【问题标题】:Generating anchors with PyYAML.dump()?使用 PyYAML.dump() 生成锚点?
【发布时间】:2013-08-06 14:08:06
【问题描述】:

我希望能够在由 PyYAML 的 dump() 函数生成的 YAML 中生成锚点。有没有办法做到这一点?理想情况下,锚点应与 YAML 节点同名。

例子:

import yaml
yaml.dump({'a': [1,2,3]})
'a: [1, 2, 3]\n'

我希望能够生成 YAML,例如:

import yaml
yaml.dump({'a': [1,2,3]})
'a: &a [1, 2, 3]\n'

我可以编写自定义发射器或转储器来执行此操作吗?还有其他方法吗?

【问题讨论】:

    标签: yaml pyyaml cross-reference


    【解决方案1】:

    默认情况下,只有在检测到对先前看到的对象的引用时才会发出锚点:

    >>> import yaml
    >>>
    >>> foo = {'a': [1,2,3]}
    >>> doc = (foo,foo)
    >>>
    >>> print yaml.safe_dump(doc, default_flow_style=False)
    - &id001
      a:
      - 1
      - 2
      - 3
    - *id001
    

    如果您想覆盖它的命名方式,您必须自定义Dumper class,特别是generate_anchor() 函数。 ANCHOR_TEMPLATE 也可能有用。

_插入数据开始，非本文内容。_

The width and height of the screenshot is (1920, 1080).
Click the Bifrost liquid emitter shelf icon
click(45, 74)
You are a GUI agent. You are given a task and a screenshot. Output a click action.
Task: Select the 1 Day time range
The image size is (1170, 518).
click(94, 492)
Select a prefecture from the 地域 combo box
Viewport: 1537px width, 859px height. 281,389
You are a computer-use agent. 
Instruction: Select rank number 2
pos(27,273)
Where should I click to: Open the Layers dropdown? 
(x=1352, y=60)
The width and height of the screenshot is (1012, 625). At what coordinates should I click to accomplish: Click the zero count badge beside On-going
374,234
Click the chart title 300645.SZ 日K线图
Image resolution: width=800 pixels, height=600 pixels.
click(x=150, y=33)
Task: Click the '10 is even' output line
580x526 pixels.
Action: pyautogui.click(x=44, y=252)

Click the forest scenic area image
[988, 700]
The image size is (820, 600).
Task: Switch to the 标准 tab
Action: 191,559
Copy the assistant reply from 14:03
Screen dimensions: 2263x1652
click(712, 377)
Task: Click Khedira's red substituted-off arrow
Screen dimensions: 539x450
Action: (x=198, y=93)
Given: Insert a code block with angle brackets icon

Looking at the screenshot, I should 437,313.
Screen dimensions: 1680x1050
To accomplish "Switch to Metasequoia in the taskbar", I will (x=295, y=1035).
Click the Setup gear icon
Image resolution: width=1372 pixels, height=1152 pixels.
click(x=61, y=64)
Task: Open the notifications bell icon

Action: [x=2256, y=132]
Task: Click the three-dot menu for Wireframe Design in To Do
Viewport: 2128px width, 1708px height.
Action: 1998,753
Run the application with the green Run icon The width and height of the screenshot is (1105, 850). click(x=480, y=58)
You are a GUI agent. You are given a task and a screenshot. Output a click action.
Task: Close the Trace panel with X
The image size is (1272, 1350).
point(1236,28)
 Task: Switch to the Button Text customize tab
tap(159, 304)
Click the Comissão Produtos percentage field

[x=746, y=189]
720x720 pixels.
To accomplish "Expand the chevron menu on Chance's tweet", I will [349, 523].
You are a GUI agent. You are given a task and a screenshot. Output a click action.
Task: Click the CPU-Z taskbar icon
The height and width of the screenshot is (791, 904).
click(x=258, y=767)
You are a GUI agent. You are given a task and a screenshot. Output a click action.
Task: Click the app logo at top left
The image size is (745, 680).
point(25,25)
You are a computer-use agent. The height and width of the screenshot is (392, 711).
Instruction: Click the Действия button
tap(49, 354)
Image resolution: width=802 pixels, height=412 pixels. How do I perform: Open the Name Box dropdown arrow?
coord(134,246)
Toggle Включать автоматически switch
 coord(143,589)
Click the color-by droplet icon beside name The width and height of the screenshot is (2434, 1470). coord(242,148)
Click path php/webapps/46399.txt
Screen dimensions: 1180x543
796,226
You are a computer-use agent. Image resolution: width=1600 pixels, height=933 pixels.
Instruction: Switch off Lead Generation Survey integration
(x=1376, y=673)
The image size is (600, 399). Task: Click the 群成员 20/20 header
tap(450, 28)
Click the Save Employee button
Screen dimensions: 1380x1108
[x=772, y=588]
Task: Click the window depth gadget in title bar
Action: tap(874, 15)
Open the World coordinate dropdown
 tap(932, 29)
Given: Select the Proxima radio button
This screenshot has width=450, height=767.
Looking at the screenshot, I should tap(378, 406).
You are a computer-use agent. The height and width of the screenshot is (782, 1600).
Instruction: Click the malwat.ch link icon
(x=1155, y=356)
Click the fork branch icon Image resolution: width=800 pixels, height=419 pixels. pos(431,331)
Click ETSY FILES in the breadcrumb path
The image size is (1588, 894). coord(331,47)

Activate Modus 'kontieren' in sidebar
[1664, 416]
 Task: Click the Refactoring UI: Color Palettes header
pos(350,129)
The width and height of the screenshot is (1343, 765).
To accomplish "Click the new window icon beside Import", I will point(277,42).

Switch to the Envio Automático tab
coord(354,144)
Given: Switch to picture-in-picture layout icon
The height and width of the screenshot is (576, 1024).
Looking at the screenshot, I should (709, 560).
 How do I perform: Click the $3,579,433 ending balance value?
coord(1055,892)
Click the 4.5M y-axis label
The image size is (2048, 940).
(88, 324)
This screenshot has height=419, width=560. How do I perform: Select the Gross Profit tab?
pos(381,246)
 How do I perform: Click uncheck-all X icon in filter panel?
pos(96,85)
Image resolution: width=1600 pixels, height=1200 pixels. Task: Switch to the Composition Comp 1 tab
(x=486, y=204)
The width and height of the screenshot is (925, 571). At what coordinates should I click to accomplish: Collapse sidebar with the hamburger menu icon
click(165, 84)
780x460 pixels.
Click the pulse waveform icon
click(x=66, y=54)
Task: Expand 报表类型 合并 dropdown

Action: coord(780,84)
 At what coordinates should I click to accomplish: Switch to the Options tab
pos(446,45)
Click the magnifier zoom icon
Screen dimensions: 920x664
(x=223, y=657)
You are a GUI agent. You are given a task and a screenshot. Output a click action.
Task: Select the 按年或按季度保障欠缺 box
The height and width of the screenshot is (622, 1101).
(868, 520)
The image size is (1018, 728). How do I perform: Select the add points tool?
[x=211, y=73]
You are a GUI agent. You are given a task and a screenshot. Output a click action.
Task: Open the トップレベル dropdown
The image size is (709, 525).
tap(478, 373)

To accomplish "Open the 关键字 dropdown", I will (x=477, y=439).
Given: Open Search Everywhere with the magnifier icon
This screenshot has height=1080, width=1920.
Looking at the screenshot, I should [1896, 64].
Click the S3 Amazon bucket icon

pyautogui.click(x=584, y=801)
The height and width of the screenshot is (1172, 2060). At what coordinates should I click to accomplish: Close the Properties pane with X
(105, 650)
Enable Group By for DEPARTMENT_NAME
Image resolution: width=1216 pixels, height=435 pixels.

    在您的示例中,节点名称很简单,但您需要考虑 YAML 值的多种可能性,即它可能是一个序列而不是单个值:

    >>> import yaml
    >>>
    >>> foo = {('a', 'b', 'c'): [1,2,3]}
    >>> doc = (foo,foo)
    >>>
    >>> print yaml.dump(doc, default_flow_style=False)
    !!python/tuple
    - &id001
      ? !!python/tuple
      - a
      - b
      - c
      : - 1
        - 2
        - 3
    - *id001
    

    【讨论】:

      【解决方案2】:

      这并不容易。除非您要用于锚点的数据是 inside 节点。这是因为锚点附加到节点内容,在您的示例中为“[1,2,3]”,并且不知道该值与键“a”相关联。

      l = [1, 2, 3]
      foo = {'a': l, 'b': l}
      class SpecialAnchor(yaml.Dumper):
      
          def generate_anchor(self, node):
              print('Generating anchor for {}'.format(str(node)))
              anchor =  super().generate_anchor(node)
              print('Generated "{}"'.format(anchor))
              return anchor
      
      y1 = yaml.dump(foo, Dumper=Anchor)
      

      给你:

      Generating anchor for SequenceNode(tag='tag:yaml.org,2002:seq', value=[ScalarNode(tag='tag:yaml.org,2002:int', value='1'), ScalarNode(tag='tag:yaml.org,2002:int', value='2'), ScalarNode(tag='tag:yaml.org,2002:int', value='3')])
      Generated "id001"
      a: &id001 [1, 2, 3]
      b: *id001
      

      到目前为止,我还没有找到一种方法来获取给定节点的键 'a'...

      【讨论】:

      • 你是说 Dumper=SpecialAnchor 吗?
      【解决方案3】:

      我编写了一个自定义锚类来强制顶级节点的锚值。它不是简单地覆盖锚字符串(使用generate_anchor),而是实际上强制发出Anchor,即使稍后没有引用该节点:

      class CustomAnchor(yaml.Dumper):
          def __init__(self, *args, **kwargs):
              super(CustomAnchor, self).__init__(*args, **kwargs)
              self.depth = 0
              self.basekey = None
              self.newanchors = {}
      
          def anchor_node(self, node):
              self.depth += 1
              if self.depth == 2:
                  assert isinstance(node, yaml.ScalarNode), "yaml node not a string: %s" % node
                  self.basekey = str(node.value)
                  node.value = self.basekey + "_ALIAS"
              if self.depth == 3:
                  assert self.basekey, "could not find base key for value: %s" % node
                  self.newanchors[node] = self.basekey
              super(CustomAnchor, self).anchor_node(node)
              if self.newanchors:
                  self.anchors.update(self.newanchors)
                  self.newanchors.clear()
      

      请注意,我将节点名称覆盖为以“_ALIAS”为后缀,但您可以删除该行以使节点名称和锚名称保持不变,或者将其更改为其他名称。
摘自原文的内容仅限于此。